Chapter Seventy-Eight
Darryl had started throwing up in the early hours of Sunday morning, and then a dull headache had crept up from the base of his neck to a stabbing pain in his temple. At lunchtime, his mother had made him a sandwich, but when he’d taken a small bite, it had come straight back up again. The pain and a sense of doom continued, until he came down to the living room in the evening. John and Mary were watching an episode of Inspector Morse.
‘Mum, I don’t feel well,’ he said.
‘You must be coming down with something, just get a good night’s sleep,’ said Mary, studying him over the top of her drink.
‘You should get the hell out of here, is what you should do,’ said John, not taking his eyes off the television. ‘I have to get up for work in the morning, and I don’t want to catch whatever it is.’
Darryl had left the living room, and as he’d started upstairs he’d had to grab the bannister, feeling dizzy, and a tingling sensation had begun down his left arm. He went to bed, and as he lay there the pain increased.
He drifted off to sleep in the early hours of the morning, and began a cycle of dreams which repeated over and over.
In the dream, he would wake on a bright sunny day still in his bedroom, with the light streaming through the curtains. He’d get up and be relieved to see that the bed sheets were dry. Then he would hear it: the ting ting sound coming from the wardrobe, a hanger lightly brushing the wood. Then a tight creak of taut rope, and as he approached the wardrobe door, the key would begin to spin, until the door swung open to reveal Joe hanging inside, his feet swinging in mid-air, trembling.

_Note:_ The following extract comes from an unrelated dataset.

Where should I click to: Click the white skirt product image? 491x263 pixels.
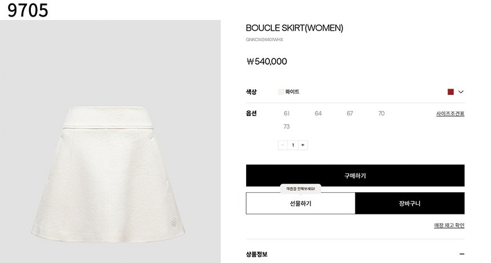click(x=108, y=174)
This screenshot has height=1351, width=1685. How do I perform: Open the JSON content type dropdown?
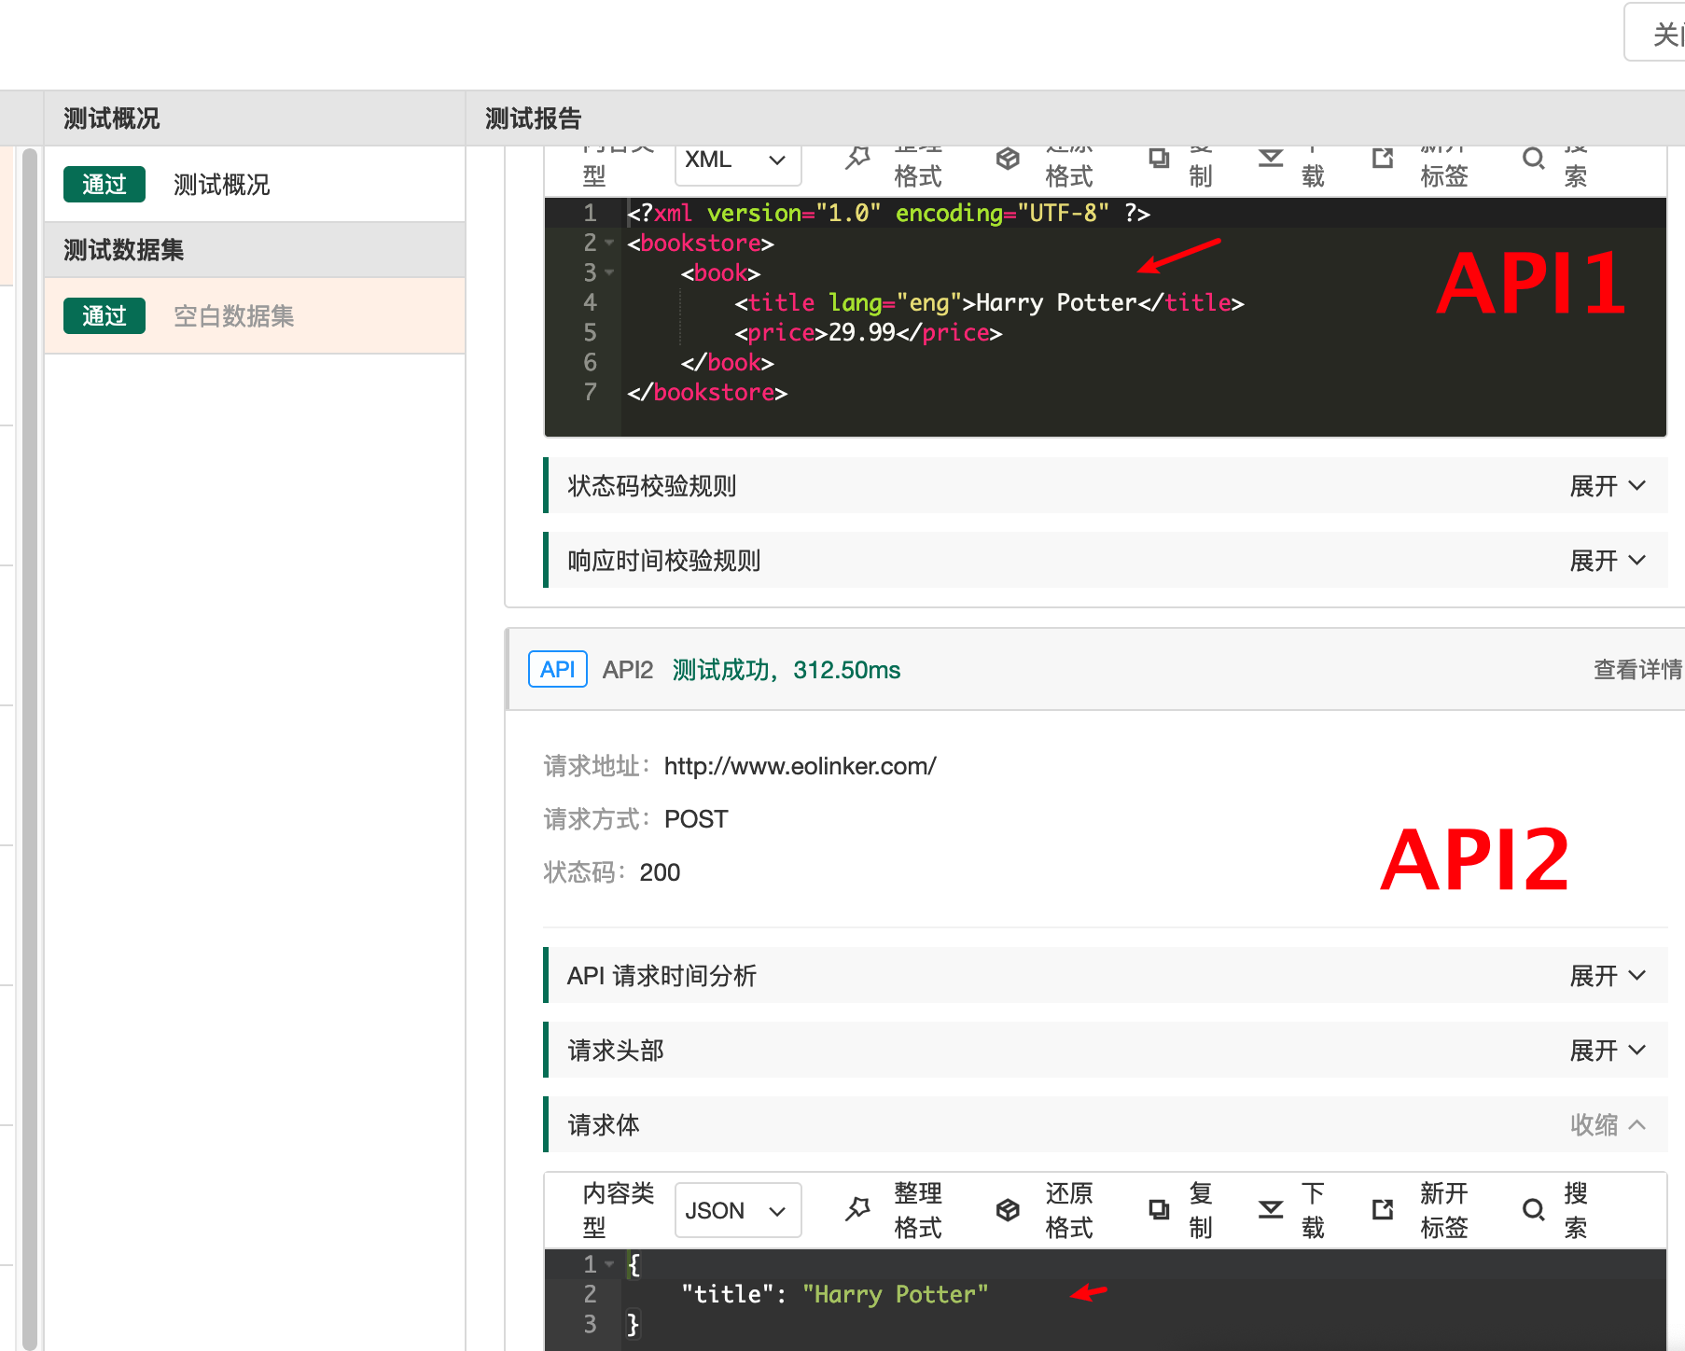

‘You’ve pissed the bed, baby,’ Joe’s voice would say, but his lips weren’t moving. His purple bloated face was fixed in a smile with the eyes open.
Finally, Darryl would feel the warm liquid splashing on his legs.
The dreams seemed to go round in circles, over and over, and every time he thought he was awake, the same would happen over again. The sunny room, the ting ting sound of a hanger in the wardrobe…
The pain grew intense in his side throughout these dreams, and the final time he’d come to, the room was dark. He’d climbed out of bed and felt the sheets. They were dry. He’d moved to the curtain and seen that it was dark outside: a large bright moon hung in the clear sky.